(Aufgabenliste):
A. Mit welchem Anbieter gab es laut dem Auszug vor 3 Tagen eine Diskussion?
B. Schreib in den Einträgen die Zeilen von der Zeile mit "How do I perform: Click the editor" bis zur Zeile mit "point(45,243)" erneut ab und setze dabei "margin" an die Stelle von "gutter". Gib nur diese Zeilen aus.

:: Auszug zum Lesen

Ich hate grad vor 3 Tagen eine Diskussion mit Unitymedia weil die mir nicht glauben das ich keinen Kabelanschluss brauche. Ich schaue fast alles online über meinen Fire TV Stick oder im Netz. Ob es allerdings der richtige weg ist, noch mehr Werbung zu bringen bei dem schlechten Programm  das es eh schon gibt, wage ich echt zu bezweifeln.


----------



## GOA88 (27. Mai 2016)

*AW: Fernsehen: Werbung soll bald alle 20 Minuten stattfinden dürfen*

Gut das es heute so einfach ist den PC an den TV anzuschließen sonst würde das Ding nur noch als Dekoration im Wohnzimmer stehen. Ohne will ich aber auch nicht, Wohnzimmer ohne TV da fehlt mir optisch dann etwas.


----------



## SphinxBased (27. Mai 2016)

::::
:: Angezeigte Einträge

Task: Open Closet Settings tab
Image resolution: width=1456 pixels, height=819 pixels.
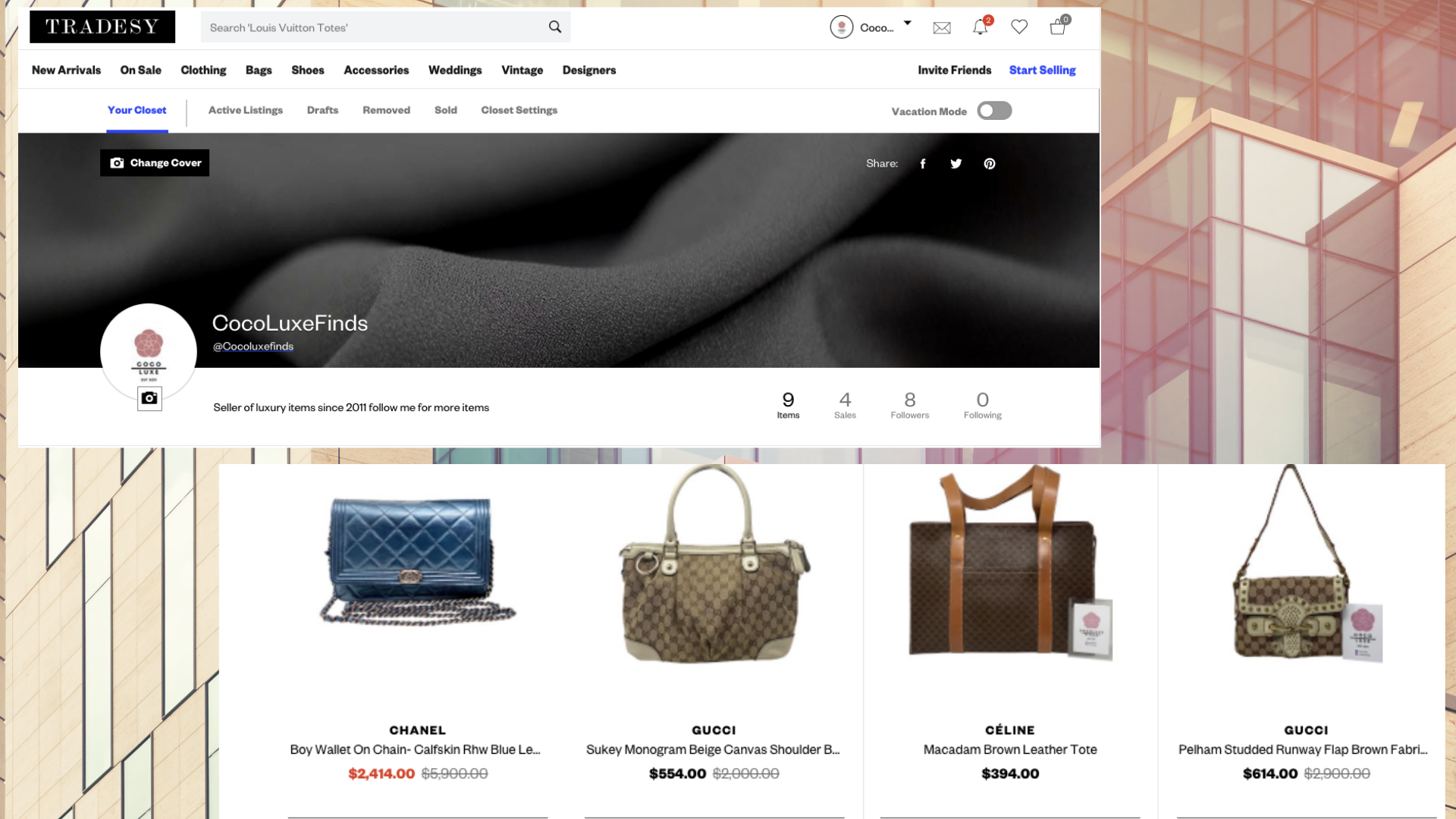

::::
:: Angezeigte Einträge

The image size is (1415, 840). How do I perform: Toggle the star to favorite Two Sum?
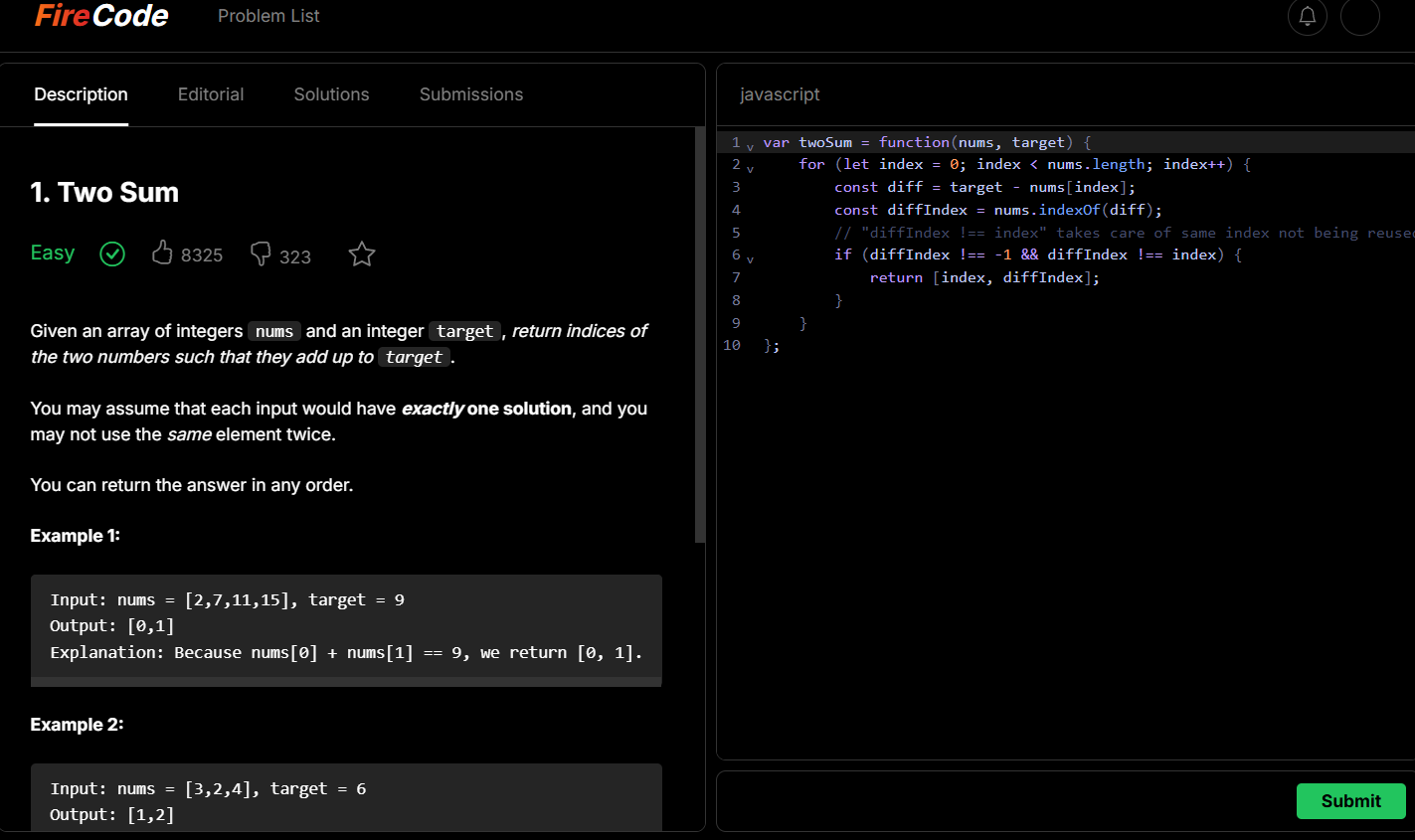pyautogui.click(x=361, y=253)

::::
:: Angezeigte Einträge

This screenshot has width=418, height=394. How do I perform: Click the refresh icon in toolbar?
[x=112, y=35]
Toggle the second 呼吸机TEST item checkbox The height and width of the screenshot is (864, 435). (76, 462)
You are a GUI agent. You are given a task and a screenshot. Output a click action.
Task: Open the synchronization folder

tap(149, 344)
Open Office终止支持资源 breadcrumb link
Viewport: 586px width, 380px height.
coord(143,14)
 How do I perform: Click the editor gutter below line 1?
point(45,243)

::::

(Antworten je Aufgabe):
A. Mit Unitymedia.

B.
 How do I perform: Click the editor margin below line 1?
point(45,243)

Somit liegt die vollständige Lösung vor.